On May 21, 1856, Henry C. Pate participated with a posse of 750 pro-slavery forces in the sacking of Lawrence, which destroyed the Free State Hotel, two abolitionist newspaper offices and their printing presses. They also looted throughout the village. The next day, Congressman Preston Brooks from South Carolina physically attacked Senator Charles Sumner of Massachusetts in the Senate chambers with a cane. He continued hitting after the senator was bleeding and unconscious. After that, a band of men, led by John Brown and comrade Captain Shore, executed five proslavery men with broadswords at Pottawatomie Creek. Brown's men let Jerome Glanville and James Harris return home to the cabin of Harris. This incident became known as the Pottawatomie Massacre. Following the massacre, three anti-slavery men were taken prisoner, including two of John Brown's sons.

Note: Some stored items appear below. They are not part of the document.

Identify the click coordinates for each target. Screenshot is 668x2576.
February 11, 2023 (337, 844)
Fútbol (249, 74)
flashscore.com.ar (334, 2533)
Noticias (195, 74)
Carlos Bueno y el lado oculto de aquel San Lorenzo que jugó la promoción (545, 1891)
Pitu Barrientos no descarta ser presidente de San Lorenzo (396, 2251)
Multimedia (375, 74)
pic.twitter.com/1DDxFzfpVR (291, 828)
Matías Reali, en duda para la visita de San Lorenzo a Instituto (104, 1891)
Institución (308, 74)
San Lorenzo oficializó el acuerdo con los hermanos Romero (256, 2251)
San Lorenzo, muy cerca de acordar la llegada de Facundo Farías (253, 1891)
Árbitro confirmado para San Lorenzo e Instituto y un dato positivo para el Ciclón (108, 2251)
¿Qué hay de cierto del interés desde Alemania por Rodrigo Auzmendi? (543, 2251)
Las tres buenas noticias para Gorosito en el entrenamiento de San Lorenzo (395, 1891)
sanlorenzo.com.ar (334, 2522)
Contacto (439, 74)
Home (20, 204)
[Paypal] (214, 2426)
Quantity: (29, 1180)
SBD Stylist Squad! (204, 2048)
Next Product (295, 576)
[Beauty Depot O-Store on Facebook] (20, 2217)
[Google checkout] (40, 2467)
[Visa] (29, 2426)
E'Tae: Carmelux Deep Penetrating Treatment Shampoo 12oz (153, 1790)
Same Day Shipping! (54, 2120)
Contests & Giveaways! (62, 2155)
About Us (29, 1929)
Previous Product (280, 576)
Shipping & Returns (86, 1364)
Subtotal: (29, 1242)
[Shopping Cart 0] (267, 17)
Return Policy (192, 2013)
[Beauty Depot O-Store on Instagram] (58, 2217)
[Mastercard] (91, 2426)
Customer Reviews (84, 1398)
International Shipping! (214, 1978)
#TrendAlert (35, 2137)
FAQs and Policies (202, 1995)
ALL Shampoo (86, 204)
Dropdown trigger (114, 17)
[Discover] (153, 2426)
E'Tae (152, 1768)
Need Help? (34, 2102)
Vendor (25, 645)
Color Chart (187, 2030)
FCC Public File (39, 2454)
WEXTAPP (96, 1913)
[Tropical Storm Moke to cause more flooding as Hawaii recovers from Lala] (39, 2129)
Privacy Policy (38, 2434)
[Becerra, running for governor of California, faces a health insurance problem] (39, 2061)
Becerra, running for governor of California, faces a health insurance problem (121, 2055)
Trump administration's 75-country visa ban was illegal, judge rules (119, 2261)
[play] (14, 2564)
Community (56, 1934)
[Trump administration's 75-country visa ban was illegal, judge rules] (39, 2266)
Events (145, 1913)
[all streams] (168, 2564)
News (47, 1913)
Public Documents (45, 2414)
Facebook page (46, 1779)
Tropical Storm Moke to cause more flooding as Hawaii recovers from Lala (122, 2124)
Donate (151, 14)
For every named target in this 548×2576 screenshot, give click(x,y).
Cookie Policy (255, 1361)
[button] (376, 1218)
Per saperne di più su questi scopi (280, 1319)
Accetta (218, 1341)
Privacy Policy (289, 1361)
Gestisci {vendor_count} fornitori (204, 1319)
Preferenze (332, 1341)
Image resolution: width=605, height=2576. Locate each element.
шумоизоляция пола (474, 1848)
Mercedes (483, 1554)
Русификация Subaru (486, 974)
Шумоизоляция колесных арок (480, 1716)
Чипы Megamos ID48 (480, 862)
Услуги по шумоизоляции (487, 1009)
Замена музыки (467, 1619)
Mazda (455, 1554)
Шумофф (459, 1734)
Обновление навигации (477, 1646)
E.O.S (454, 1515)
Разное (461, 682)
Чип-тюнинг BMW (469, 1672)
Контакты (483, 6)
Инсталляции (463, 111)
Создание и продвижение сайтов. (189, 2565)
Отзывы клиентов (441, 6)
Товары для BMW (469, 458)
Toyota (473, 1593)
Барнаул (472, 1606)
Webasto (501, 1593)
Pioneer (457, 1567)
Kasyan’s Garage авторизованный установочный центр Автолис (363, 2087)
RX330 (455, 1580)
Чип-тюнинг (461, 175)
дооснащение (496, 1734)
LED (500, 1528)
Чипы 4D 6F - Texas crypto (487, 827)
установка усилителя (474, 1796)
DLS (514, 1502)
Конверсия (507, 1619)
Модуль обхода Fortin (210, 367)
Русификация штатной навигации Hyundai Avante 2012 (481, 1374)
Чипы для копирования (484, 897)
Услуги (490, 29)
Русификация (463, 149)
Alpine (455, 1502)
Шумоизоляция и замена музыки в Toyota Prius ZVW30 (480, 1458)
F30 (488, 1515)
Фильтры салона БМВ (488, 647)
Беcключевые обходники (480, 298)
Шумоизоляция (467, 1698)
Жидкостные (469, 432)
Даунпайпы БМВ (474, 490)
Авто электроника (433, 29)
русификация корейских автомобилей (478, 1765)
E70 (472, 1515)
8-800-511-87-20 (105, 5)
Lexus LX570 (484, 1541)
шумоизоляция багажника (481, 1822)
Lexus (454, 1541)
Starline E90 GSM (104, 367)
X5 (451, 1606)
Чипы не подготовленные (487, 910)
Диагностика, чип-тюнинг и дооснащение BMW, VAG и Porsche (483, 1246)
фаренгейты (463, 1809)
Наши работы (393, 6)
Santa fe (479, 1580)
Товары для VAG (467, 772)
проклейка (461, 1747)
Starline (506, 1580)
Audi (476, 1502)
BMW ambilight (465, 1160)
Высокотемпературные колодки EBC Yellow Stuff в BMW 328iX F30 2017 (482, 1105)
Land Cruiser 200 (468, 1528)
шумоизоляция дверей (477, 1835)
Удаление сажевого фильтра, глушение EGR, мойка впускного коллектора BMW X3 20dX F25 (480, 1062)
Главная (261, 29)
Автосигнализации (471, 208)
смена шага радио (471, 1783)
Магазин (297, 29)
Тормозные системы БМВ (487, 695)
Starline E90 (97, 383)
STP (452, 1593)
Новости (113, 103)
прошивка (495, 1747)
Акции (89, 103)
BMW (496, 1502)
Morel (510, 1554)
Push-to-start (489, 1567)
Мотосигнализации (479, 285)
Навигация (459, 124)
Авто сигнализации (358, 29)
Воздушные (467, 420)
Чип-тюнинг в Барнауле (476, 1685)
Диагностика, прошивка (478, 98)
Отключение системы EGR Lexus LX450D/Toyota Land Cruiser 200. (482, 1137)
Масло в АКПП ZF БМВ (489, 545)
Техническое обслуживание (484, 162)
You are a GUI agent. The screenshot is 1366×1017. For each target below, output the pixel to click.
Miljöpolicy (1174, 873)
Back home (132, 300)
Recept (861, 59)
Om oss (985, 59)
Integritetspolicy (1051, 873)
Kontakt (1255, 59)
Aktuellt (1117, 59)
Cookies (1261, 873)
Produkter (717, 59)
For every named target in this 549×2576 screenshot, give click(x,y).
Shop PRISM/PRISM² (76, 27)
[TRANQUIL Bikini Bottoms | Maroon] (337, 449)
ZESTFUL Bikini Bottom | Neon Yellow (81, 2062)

On June 2, 1856 Brown and 29 others met Henry Pate and fought the battle of Black Jack. This started after Brown's two sons were captured and held prisoner by Pate. The five-hour battle went in Brown's favor and Pate and 22 of his followers were captured and held for ransom. Brown agreed to release them as long as they released Brown's sons.
Some historians consider the Battle of Black Jack to be the first true battle of the American Civil War. The “official” event that is cited as the beginning of the war is the attack on Fort Sumter in Charleston, South Carolina, by Confederate troops on April 12, 1861.